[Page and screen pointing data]

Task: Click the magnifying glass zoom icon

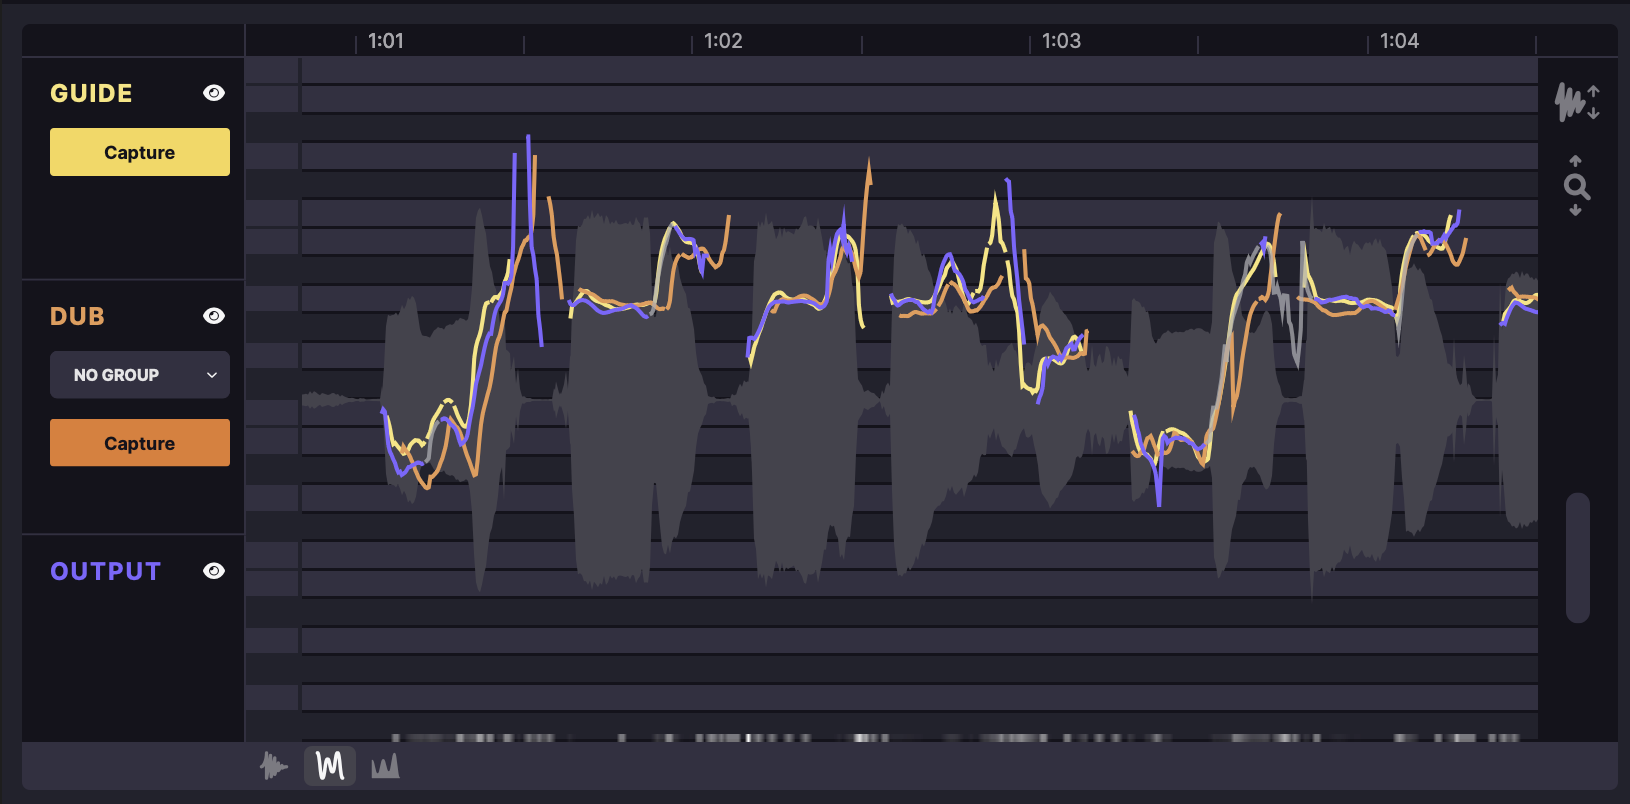Action: click(x=1576, y=186)
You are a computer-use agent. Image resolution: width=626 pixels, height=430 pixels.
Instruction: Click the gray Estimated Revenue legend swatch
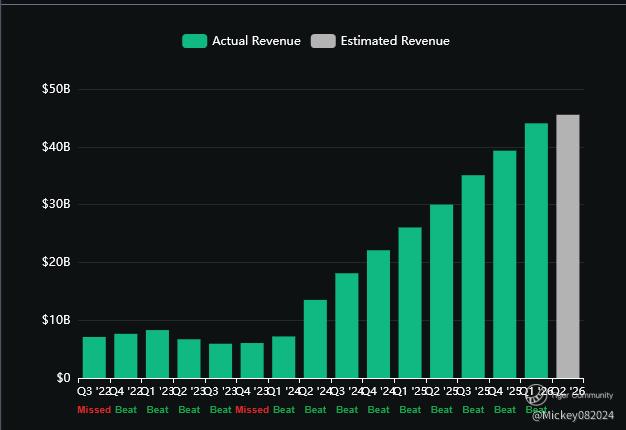tap(323, 41)
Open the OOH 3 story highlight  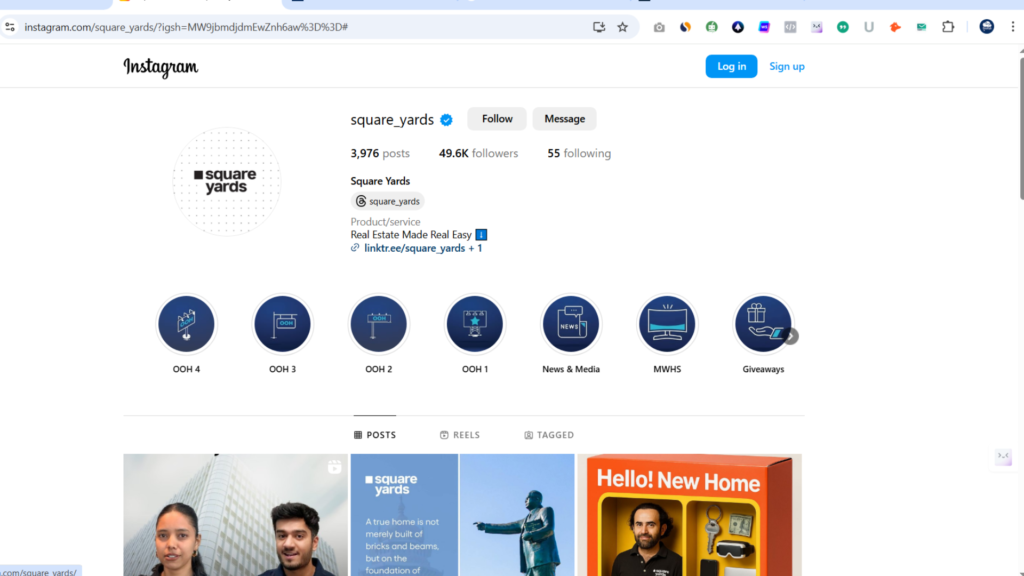[x=282, y=324]
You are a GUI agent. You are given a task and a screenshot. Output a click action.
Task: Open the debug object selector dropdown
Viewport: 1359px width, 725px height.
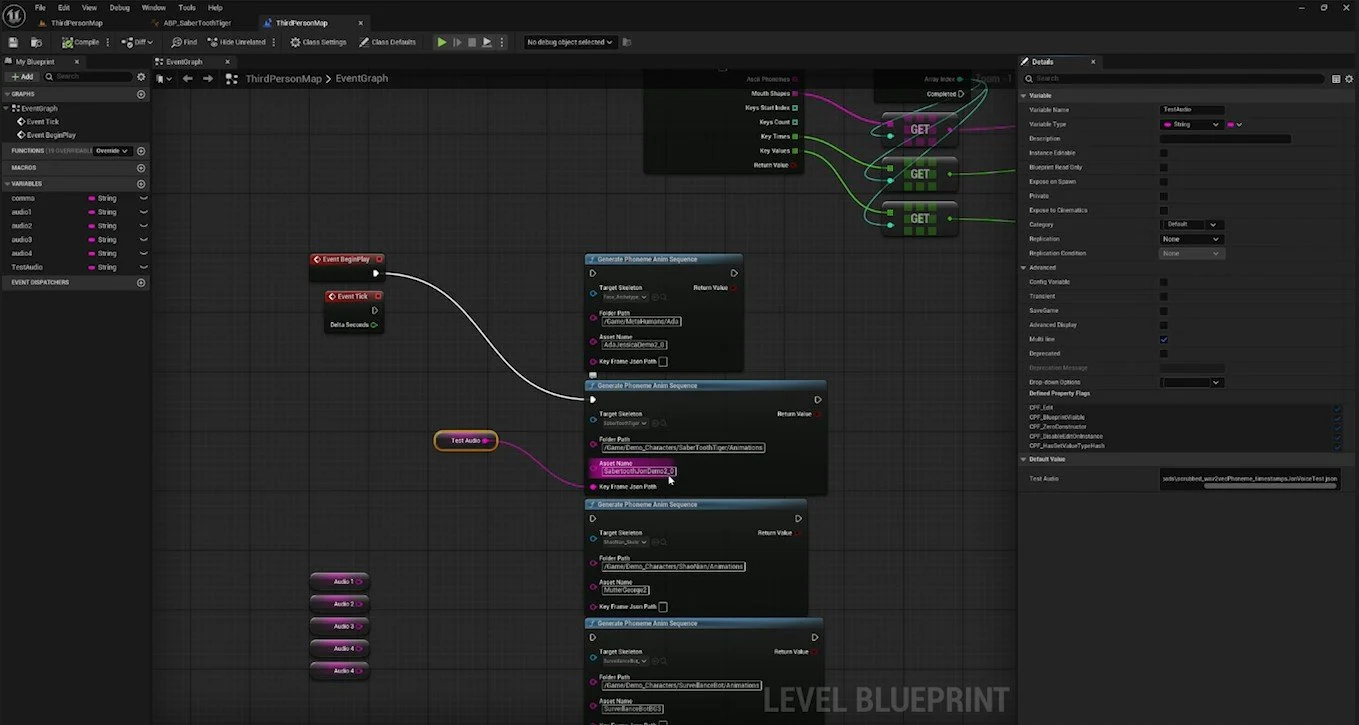pyautogui.click(x=570, y=42)
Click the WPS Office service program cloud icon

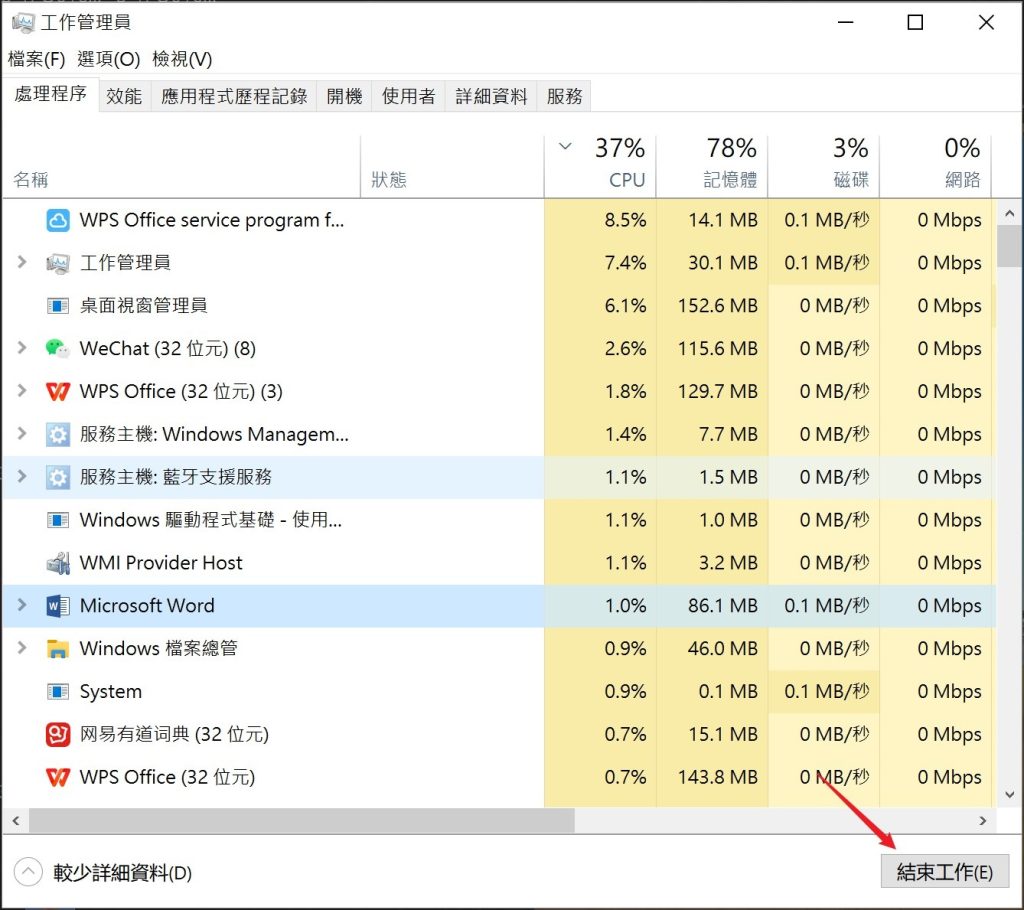58,220
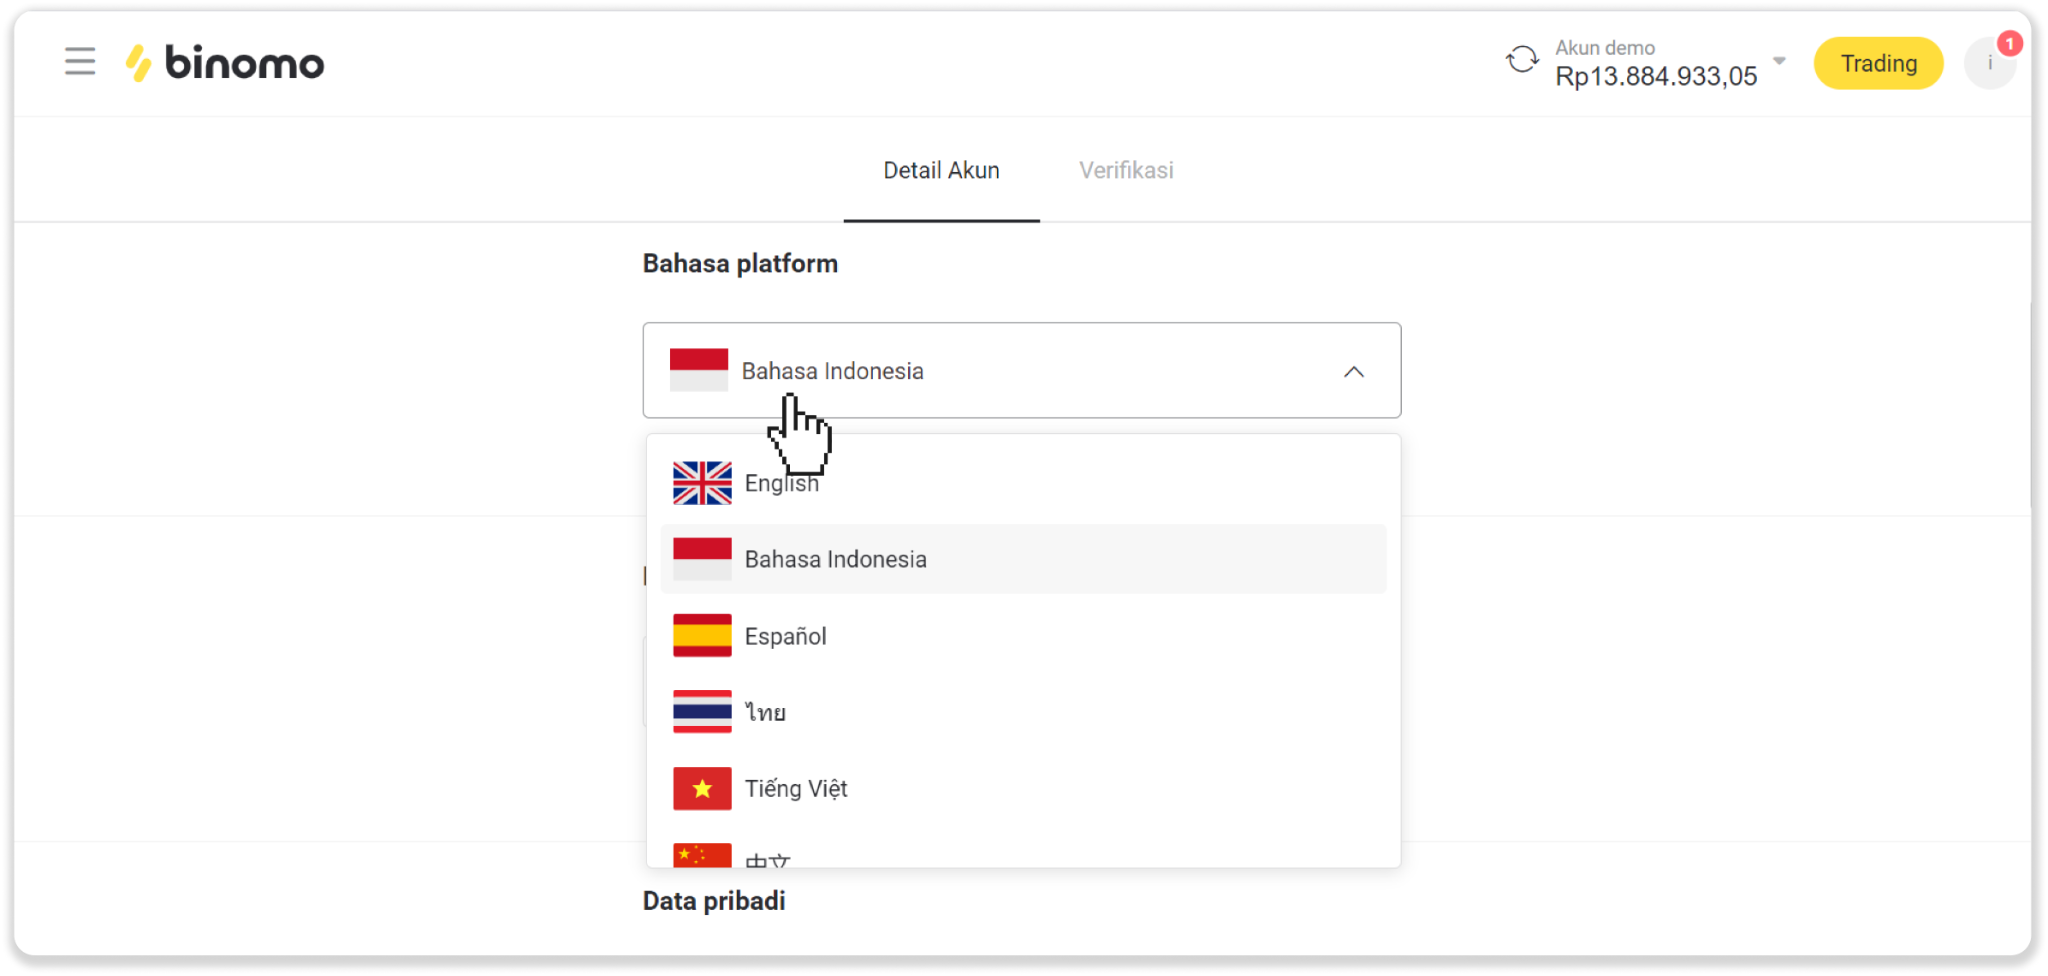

## Task prompt
Update the entries from the line containing "You are a GUI" through the end of the entries, replacing "dropdown" with "menu" and keeping everything else the same. Omit the pictures from your answer.

## The completed task
You are a GUI agent. You are given a task and a screenshot. Output a click action.
Task: Open the debug object selector menu
Viewport: 1359px width, 725px height.
pyautogui.click(x=570, y=42)
Click the WPS Office service program cloud icon

58,220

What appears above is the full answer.